- IATA: none; ICAO: LFFE;

Summary
- Airport type: Restricted
- Operator: Aéroclub "Les Ailerons"
- Serves: Enghien-les-Bains and Moisselles
- Location: Moisselles, Attainville and Ézanville
- Coordinates: 49°02′44″N 02°21′07″E﻿ / ﻿49.04556°N 2.35194°E

Map
- LFFE Location of airport in France

Runways
| Direction | Length |  | Surface |
| ft | m |
| 07/25 | 2,428 | 740 | Asphalt |

= Enghien Moisselles Airfield =

Enghien Moisselles Airfield is located in the communes of Moisselles, Attainville and Ézanville. It is used for the practice of light aviation, ultralight aviation and model aircraft.

==History==
In 1931, the commune of Enghien-les-Bains, with the flying club "Les Ailerons", created the "André Chalaux" gliding school with four gliders, in the commune of Moisselles. In 1933, with the development of light aviation, the "Ailes Enghiennoises" association acquired 25 hectares in Moisselles and neighboring communes of Attainville, Ezanville to establish the Enghien-Moisselles airfield. The purchase was subsidised by the state which provided 50% of the budget for land and development. The field opened in 1934-1935 and its operation was entrusted to the Aéroclub de Royan.
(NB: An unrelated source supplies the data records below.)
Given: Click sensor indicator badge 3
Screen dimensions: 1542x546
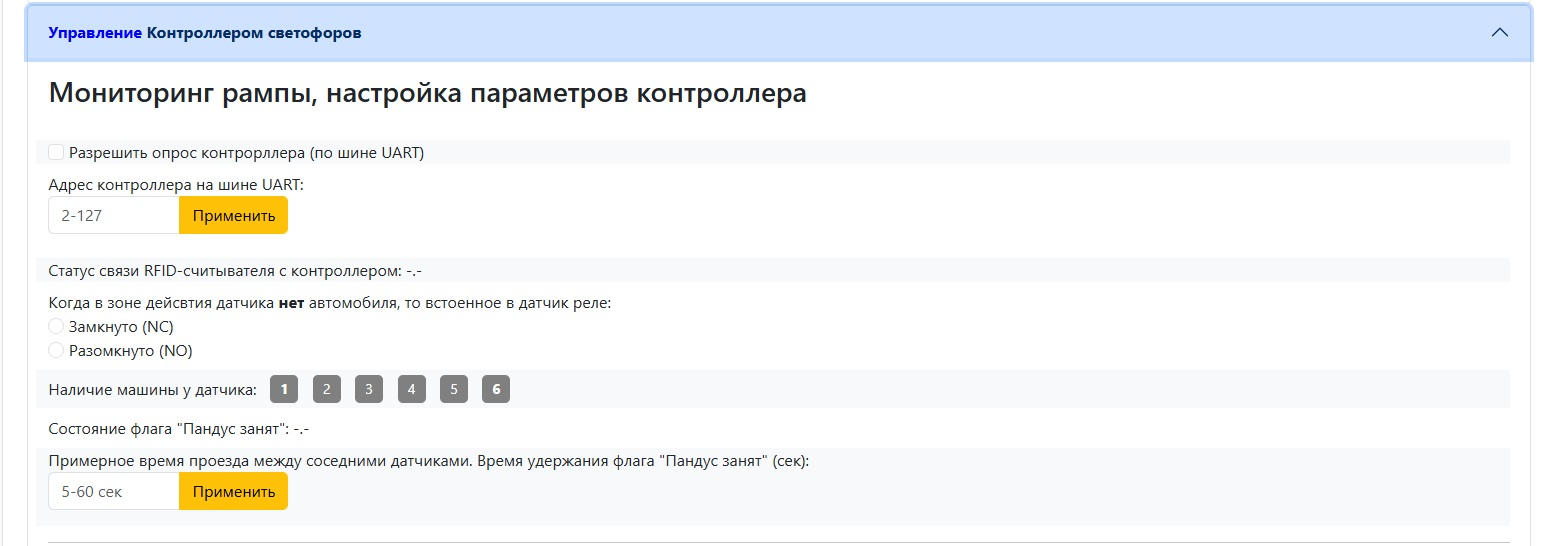Looking at the screenshot, I should (369, 389).
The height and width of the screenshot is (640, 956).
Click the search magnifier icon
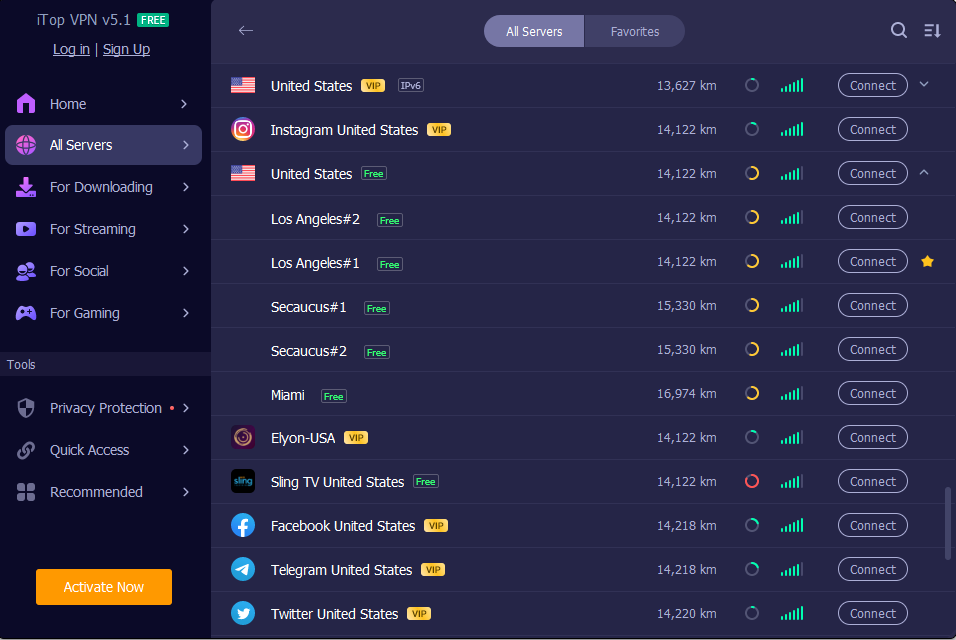[899, 30]
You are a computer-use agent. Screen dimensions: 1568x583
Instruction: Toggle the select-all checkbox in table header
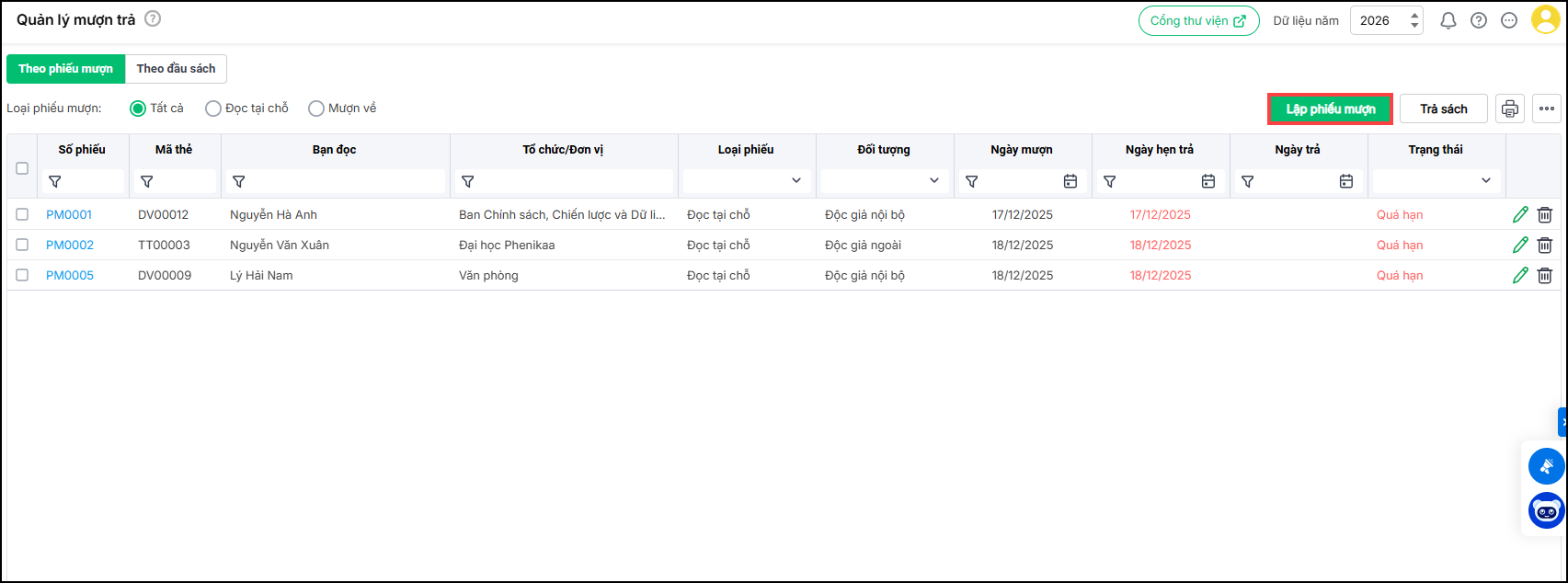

Two hangars were built (one for planes and one for gliders), as well as a garage and a clubhouse.

In 1949, Jean Michel Vernhes became president of the "Les Ailerons" flying club, remaining so until 1971. In 1959, the Enghien-Moisselles airfield acquired the status of "light and sporting aviation airfield". Since the construction of Charles de Gaulle Airport, the airfield has been put into restricted use.

In 2017, runway 16/34 was removed; only 07/25 remains.